I went to the WalMart Supercenter recently with my just-turned 7 yr. old so she could spend the birthday money she was given by her grandparents. Of course, she headed straight for the baby doll aisle. While she was trying to decide if she could afford to buy extra diapers if she picked a certain baby, I was noticing that the baby doll aisle ain't what she yoosta be. Has anyone else noticed that the amount of space dedicated to baby dolls is shrinking, while the space given to Barbie and her kind is expanding?

The baby dolls were relegated to the far end of the aisle, with a scant few accessories to choose from. There was only one stroller and a couple of packages of diapers. There was an empty space where I had seen high chairs and play pens before.

The Barbies and Bratz took up 75% of the entire aisle, so I couldn't help noticing what was being displayed. I saw "Cheerleader Barbie" with her teeny tiny skirt and bare midriff, but what just about made my eyes bulge out was another doll (didn't catch the brand) named "Juicy Bling." Is it just me, or does that sound like it could be the title of an adult film?

"Juicy Bling" had a tinier and lower slung skirt than Barbie's and her top consisted of 2 strategically placed triangles tied around her neck and back. On her feet were strappy platform shoes. She had oversized sultry eyes and oversized glossy lips and lots of makeup. On the package was the exhortation, "Glam it up!" and the statement, "For ages 6 and up." Right. We'd all hate for our 5 year olds to be exposed to such an inappropriate toy, you know, for 5 year olds.

I was flabbergasted... dumbfounded... gobsmacked. Who on earth is buying these things? Are little girls actually playing with this kind of toy? At first I was mad that such trash was being displayed just inches from where my full of innocence, wiggly toothed, sunny faced daughter was looking at sweet baby dolls. Then, as I thought more about the girls who play with those things, I couldn't shake the feeling that innocence, which was once an indicator of childhood, is fading into antiquity.

Why are these things being marketed to innocent little girls? Surely, it is profitable and they are actually being sold, judging from the assortment of choices. Do the people who buy these for their daughters not wonder at what cost their pretend play comes? Shouldn't being a 6 year old girl consist of stuffed animals, baby dolls, and tea parties with some tree climbing thrown in for good measure? I was sad for the innocent little girls who don't get very long to actually be innocent, and I was resentful for having to be so diligent in protecting the innocence of my own girls.

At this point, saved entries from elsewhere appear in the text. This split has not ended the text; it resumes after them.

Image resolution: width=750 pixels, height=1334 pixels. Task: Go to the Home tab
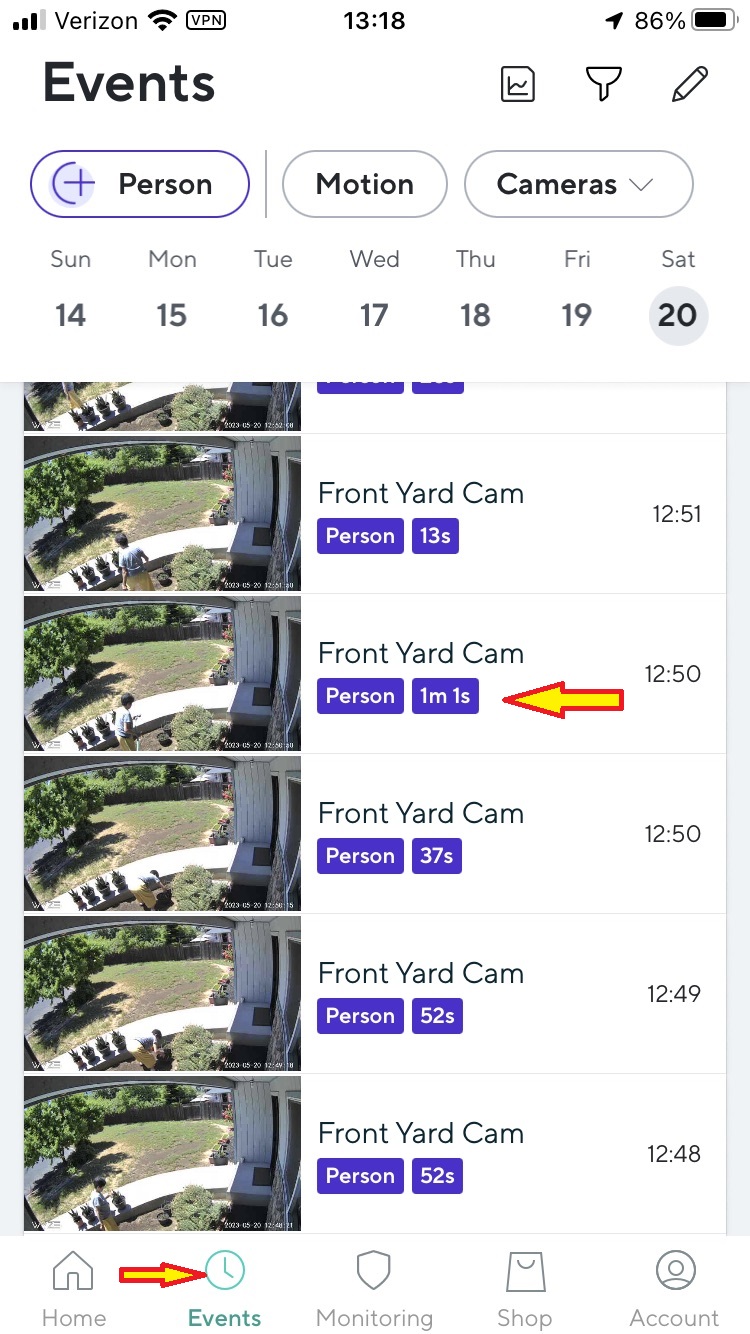coord(73,1288)
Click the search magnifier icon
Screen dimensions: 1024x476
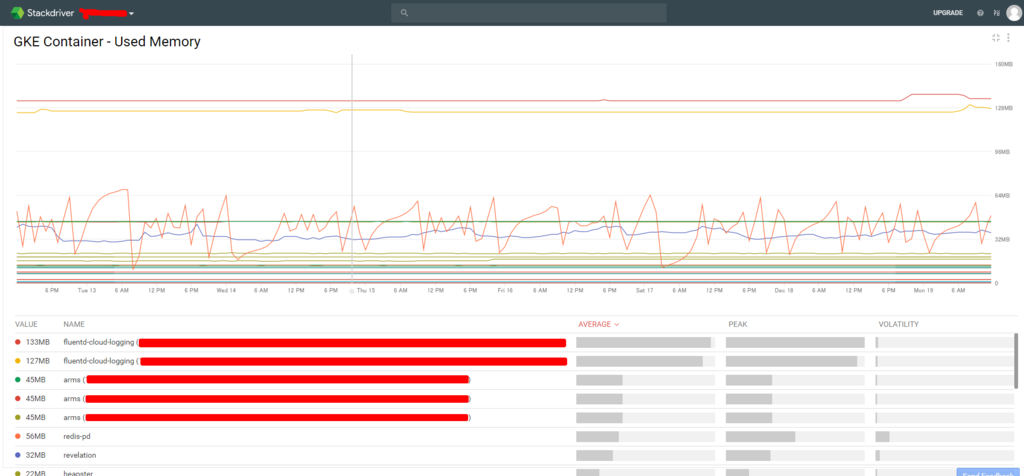coord(404,12)
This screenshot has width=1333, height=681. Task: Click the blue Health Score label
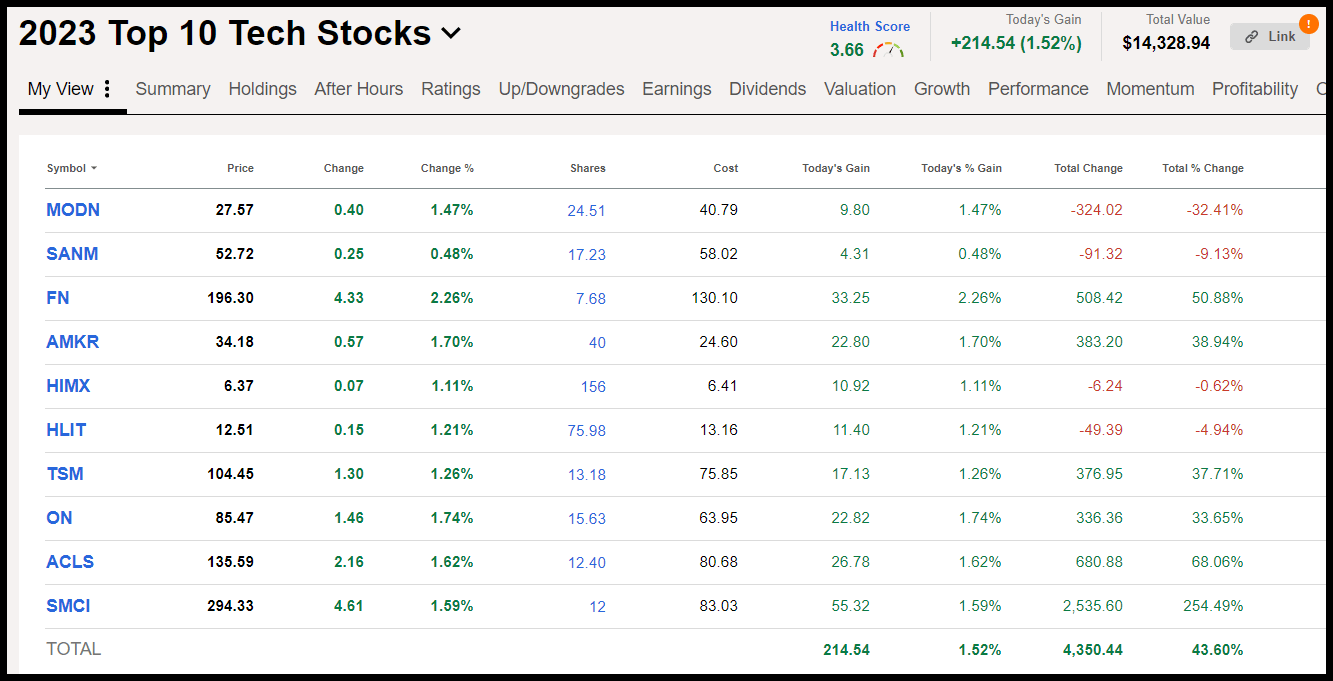point(869,27)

Is it any wonder the governor of Texas just passed an executive order that requires 11 and 12 year old girls to be inoculated against s*xually transmitted diseases? Yes, the governor has mandated that 11 year olds must be protected from diseases that are contracted from having promiscuous s*x. Could there be a connection between little girls playing with highly s*xualized toys and girls being s*xually active at younger ages? The correlation seems obvious to me.

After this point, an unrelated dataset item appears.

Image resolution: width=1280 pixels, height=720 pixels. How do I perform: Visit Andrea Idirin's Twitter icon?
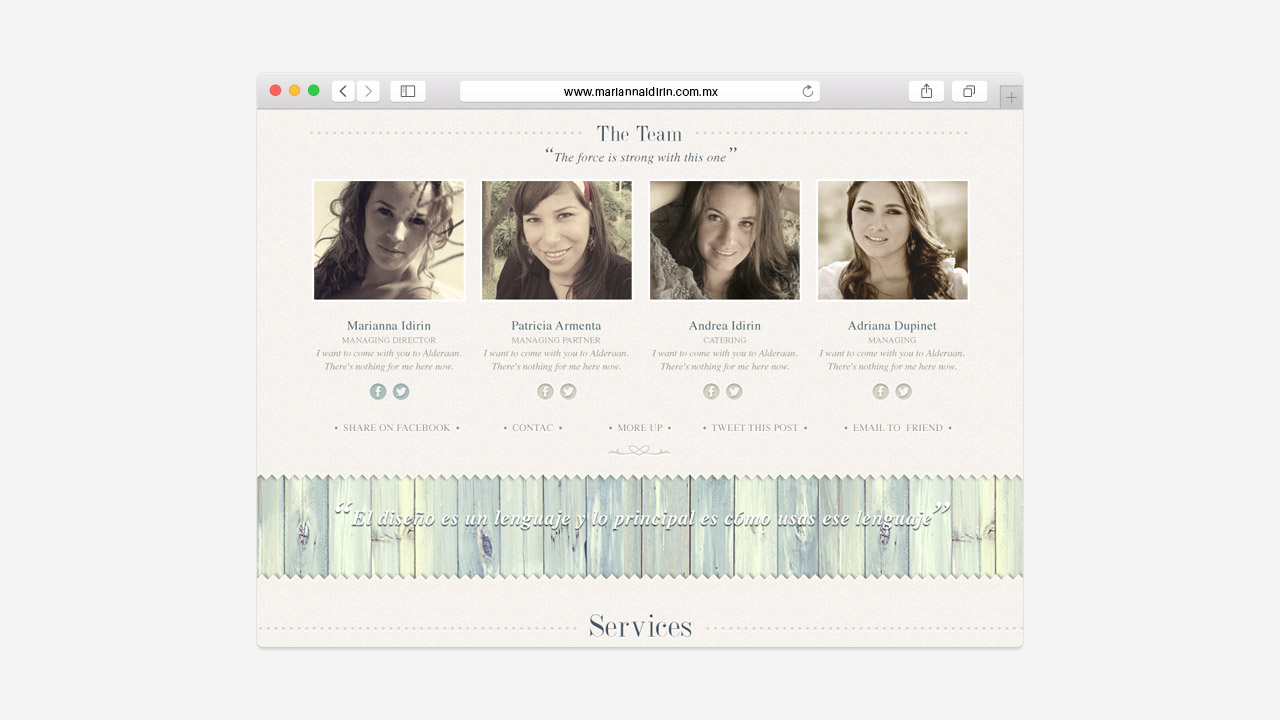[x=734, y=392]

While I'm on the subject, whatever happened to teaching children about consequences for risky behavior? We teach our children not to run away from us in the parking lot because it is dangerous, even deadly. We tell them not to play in the street because they could be killed. I guess we could keep them all on those leashes we occasionally see children attached to, but we prefer to teach them to control themselves instead of relying on an outside force to protect them from their own risky behaviour.

When the time is right, and my husband and I will decide when that will be without having to submit to any state curriculum or standard, we will tell our children that having s*x outside of God's plan is risky, even deadly. We will explain, as we have when discussing other risky behaviors, like using alcohol or drugs, that self control, not outward control, will keep them safe.

It makes me sad. All of it, scantily dressed dolls, immunizations from avoidable diseases, the loss of innocence, makes me profoundly sad. It also makes realize more than ever the importance of bringing up our children "in the training and admonition of the Lord." (Eph. 6:4)

I am very glad, though, that I can say, "For You are my hope; O Lord God, You are my confidence from my youth." Psalm 71:5

13 comments:

Anonymous said...

Oh, I so agree with you on everything you said. It is so sad what they are being fed as "normal".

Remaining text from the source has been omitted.